#### [TASK INSTRUCTIONS]
Write out the listing exactly, dropping any picture it contains.

----- INFORMATION GIVEN -----

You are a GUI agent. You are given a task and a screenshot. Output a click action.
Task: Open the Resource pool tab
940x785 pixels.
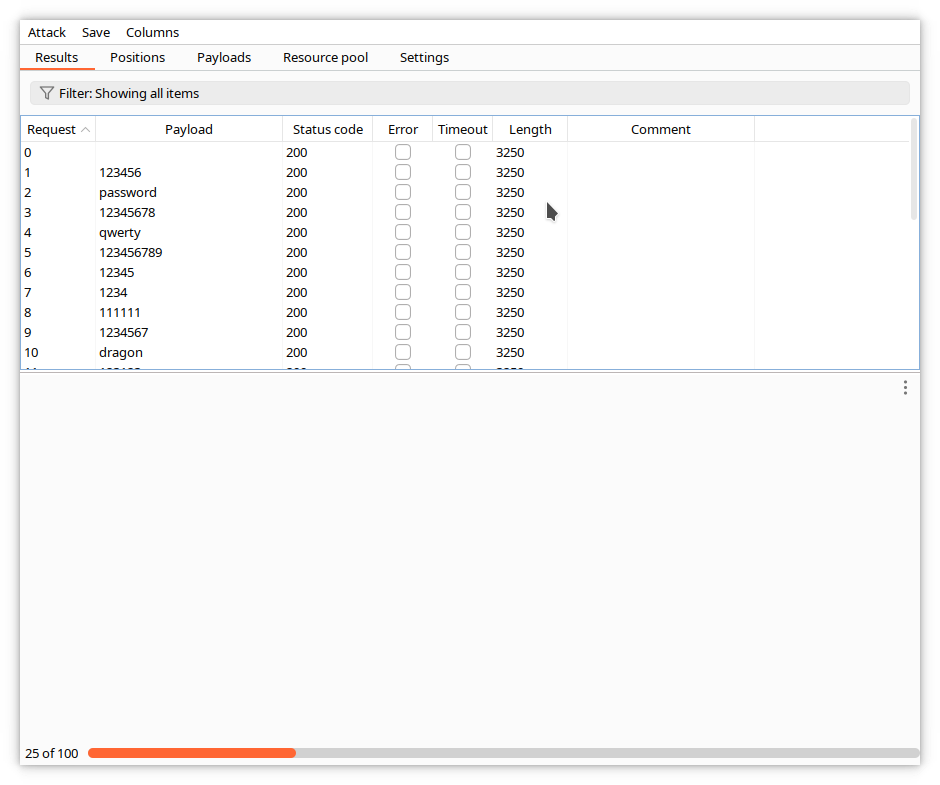(325, 57)
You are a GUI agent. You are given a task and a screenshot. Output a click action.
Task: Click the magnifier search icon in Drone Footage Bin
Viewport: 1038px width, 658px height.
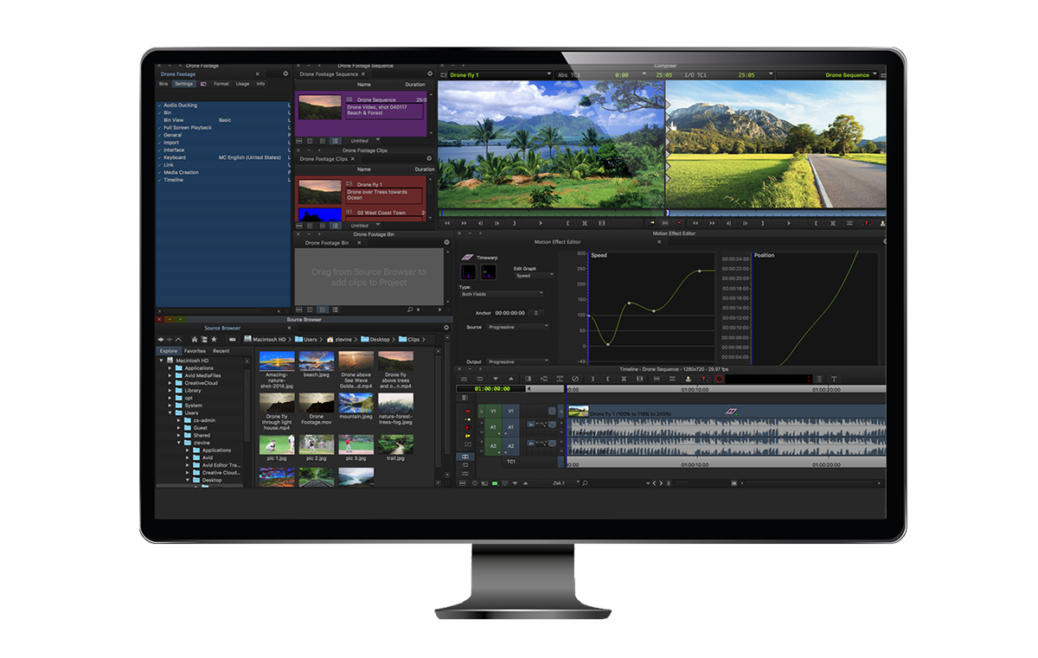pyautogui.click(x=410, y=309)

-----

#### [OUTPUT BELOW]
You are a GUI agent. You are given a task and a screenshot. Output a click action.
Task: Open the Resource pool tab
940x785 pixels.
(325, 57)
You are a GUI agent. You are given a task and a screenshot. Output a click action.
Task: Click the magnifier search icon in Drone Footage Bin
Viewport: 1038px width, 658px height.
pyautogui.click(x=410, y=309)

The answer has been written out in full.